Interestingly, with the increase in the number of tests performed, the sensitivity and NPV for the diagnosis of LPR increased, reaching the highest values of 76.43% and 62.5%, respectively, but the specificity decreased (85.94%), and the false‐negative rate decreased to a lowest value of 17.10%). This shows that MTPSPT can improve the rate and accuracy of the diagnosis of LPR. Furthermore, MPTSPT has the lowest rate of missed diagnoses. Compared with MPTSPT, the tests performed at 10 a.m., 11 a.m., 4 p.m., and 5 p.m. had the highest specificity (100%) and PPV (100%). However, at the same time, the false‐negative rate at these four time points was also the highest (86.42%). This indicates that LPR can be diagnosed if pepsin is detected at these time points, but detection at these four points alone will lead to a high missed diagnosis rate. For patients who test negative at these four time points, further methods are needed to rule out the diagnosis of LPR.

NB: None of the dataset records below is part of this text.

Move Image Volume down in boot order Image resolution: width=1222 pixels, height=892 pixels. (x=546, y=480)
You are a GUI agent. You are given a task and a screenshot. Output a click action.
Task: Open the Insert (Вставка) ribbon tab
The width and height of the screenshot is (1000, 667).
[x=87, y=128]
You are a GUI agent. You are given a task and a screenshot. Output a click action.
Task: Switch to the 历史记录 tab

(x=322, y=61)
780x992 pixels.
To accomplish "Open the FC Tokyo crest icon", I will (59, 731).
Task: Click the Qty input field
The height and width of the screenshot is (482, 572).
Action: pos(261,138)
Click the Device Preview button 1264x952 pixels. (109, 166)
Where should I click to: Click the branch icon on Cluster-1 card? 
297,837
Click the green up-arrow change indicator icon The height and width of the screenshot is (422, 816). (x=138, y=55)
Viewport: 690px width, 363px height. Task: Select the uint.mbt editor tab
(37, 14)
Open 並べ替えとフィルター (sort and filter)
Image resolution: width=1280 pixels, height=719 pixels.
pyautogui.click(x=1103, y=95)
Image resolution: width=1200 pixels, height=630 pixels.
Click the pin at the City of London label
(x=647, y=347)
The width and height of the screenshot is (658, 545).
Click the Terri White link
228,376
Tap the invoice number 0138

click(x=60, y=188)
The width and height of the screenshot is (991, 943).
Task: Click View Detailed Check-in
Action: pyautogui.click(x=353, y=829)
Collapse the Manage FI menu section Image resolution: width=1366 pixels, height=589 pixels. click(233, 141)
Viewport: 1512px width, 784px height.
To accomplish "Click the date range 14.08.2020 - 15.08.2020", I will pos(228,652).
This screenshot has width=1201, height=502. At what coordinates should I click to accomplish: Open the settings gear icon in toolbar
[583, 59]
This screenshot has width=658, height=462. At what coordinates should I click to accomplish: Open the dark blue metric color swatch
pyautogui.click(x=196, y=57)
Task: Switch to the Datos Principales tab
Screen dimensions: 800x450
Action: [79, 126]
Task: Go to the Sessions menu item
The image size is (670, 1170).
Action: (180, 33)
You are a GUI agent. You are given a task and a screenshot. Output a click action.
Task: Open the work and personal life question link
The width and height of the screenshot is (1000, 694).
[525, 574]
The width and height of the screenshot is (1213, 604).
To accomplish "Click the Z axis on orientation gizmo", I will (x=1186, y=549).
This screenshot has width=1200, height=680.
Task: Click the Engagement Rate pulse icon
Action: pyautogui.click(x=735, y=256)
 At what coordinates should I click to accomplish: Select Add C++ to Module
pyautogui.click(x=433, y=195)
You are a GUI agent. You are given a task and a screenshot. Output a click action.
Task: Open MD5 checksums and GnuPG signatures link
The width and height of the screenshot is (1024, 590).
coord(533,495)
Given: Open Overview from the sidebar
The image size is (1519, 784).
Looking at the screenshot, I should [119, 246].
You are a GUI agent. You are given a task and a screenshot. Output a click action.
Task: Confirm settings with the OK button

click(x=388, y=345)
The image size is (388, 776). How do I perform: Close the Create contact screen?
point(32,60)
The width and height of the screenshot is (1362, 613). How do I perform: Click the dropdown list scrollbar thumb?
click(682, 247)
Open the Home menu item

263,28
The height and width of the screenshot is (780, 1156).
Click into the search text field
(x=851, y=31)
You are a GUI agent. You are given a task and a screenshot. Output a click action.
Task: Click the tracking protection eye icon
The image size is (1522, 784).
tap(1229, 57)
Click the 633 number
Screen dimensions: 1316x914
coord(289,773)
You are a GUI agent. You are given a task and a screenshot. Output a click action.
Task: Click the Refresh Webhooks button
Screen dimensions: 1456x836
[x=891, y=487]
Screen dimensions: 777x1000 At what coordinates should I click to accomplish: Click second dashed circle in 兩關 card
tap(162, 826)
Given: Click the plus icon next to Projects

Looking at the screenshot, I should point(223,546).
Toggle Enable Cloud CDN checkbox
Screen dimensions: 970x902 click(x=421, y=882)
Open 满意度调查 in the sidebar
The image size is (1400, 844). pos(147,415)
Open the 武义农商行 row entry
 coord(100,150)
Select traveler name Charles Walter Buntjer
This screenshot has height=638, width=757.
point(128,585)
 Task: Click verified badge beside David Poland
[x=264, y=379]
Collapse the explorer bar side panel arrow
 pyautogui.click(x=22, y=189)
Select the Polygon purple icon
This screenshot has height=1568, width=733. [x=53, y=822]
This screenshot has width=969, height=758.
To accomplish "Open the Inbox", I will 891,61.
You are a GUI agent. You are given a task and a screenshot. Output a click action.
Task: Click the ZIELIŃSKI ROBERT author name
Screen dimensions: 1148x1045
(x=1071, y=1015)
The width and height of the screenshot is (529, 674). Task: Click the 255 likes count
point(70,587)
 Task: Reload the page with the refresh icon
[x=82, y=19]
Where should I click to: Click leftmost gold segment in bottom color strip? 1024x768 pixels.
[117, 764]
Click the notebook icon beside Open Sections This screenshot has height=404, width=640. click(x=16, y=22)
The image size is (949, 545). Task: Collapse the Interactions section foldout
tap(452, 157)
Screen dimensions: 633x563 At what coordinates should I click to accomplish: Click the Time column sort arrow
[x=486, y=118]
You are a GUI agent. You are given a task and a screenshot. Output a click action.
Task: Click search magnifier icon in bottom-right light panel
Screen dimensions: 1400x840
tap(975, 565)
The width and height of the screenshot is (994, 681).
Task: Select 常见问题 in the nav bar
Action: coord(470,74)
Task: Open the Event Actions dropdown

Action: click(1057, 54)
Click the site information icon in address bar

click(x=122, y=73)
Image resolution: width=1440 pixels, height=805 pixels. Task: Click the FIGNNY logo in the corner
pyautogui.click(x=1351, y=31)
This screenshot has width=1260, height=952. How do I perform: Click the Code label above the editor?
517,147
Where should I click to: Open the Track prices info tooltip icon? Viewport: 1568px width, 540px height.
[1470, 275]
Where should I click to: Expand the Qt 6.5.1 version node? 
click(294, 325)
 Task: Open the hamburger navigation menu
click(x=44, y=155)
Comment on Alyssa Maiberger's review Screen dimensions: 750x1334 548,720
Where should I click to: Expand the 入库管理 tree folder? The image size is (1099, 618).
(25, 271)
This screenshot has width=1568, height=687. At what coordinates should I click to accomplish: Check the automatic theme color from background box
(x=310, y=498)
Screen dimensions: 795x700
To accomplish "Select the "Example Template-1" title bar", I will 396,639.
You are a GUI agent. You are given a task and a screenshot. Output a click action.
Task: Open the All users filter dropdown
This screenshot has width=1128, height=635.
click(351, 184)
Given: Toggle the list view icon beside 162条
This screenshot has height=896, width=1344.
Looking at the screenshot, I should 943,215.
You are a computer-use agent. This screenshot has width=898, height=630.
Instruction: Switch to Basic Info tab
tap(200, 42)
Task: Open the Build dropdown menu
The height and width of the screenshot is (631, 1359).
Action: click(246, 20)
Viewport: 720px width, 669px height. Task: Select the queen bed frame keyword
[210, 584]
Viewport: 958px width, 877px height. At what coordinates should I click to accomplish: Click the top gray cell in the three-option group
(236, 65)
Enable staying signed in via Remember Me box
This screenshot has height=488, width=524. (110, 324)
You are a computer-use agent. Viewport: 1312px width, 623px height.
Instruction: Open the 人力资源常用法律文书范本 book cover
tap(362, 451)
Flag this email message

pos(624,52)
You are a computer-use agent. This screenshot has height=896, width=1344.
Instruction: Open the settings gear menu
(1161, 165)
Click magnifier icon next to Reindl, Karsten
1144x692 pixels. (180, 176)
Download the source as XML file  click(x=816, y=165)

The limitations of this study mainly lie in the choice of diagnostic methods. We did not use 24 h MII‐pH monitoring to verify the diagnosis of LPR, and our salivary pepsin detection method has the following limitations: (1) it is limited to the qualitative and not quantitative detection of pepsin and (2) if the saliva contains blood, the results will be false. In addition, we have not identified the optimum timing of detection or the best threshold. Besides, the test has not been validated by multicenter research. In the future, we should perform more research in these areas to improve the rate and accuracy of the diagnosis of LPR.

CONCLUSION

There was a moderate degree of consistency between the two methods. Salivary pepsin detection is a convenient, economic and accepted diagnostic method for LPR, but the accuracy of a single test in the morning (fasting) is not satisfactory. The use of multiple pepsin samples through a day increased the accuracy and sensitivity of detection of LPR twofold compared to a single morning fasting sample. And further invasive examinations, such as 24 h MII‐pH, may be needed to rule out diagnosis in patients with negative MPTSPT results.